> EXERCISE DIRECTIONS:
From the records below, give the number of lines that include the word "computer". Add no other words.
========
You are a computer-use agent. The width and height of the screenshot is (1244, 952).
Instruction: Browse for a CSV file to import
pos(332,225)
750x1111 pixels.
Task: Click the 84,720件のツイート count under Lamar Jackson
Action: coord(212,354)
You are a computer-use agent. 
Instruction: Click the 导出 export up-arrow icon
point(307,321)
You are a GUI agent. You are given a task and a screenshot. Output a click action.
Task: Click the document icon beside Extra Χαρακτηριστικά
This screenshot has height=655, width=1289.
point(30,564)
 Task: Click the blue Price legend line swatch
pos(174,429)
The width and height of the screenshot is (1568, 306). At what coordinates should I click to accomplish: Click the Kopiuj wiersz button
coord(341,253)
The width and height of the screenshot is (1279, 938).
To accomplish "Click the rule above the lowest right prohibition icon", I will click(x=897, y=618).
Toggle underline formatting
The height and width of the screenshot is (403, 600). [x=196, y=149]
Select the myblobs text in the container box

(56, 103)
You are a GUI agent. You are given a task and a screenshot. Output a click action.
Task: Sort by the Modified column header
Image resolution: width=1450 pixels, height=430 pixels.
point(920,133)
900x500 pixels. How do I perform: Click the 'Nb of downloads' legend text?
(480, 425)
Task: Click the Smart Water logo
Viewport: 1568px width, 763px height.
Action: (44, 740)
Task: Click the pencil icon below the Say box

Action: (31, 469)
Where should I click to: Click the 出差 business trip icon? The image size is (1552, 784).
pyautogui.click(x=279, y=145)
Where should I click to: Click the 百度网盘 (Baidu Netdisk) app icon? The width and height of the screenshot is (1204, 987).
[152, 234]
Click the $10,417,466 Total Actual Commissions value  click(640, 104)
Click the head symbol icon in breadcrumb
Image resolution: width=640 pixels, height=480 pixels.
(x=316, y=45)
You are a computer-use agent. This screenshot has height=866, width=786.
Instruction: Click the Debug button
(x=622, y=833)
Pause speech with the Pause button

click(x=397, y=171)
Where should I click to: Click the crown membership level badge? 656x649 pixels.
========
> REPLY TO THE TASK:
3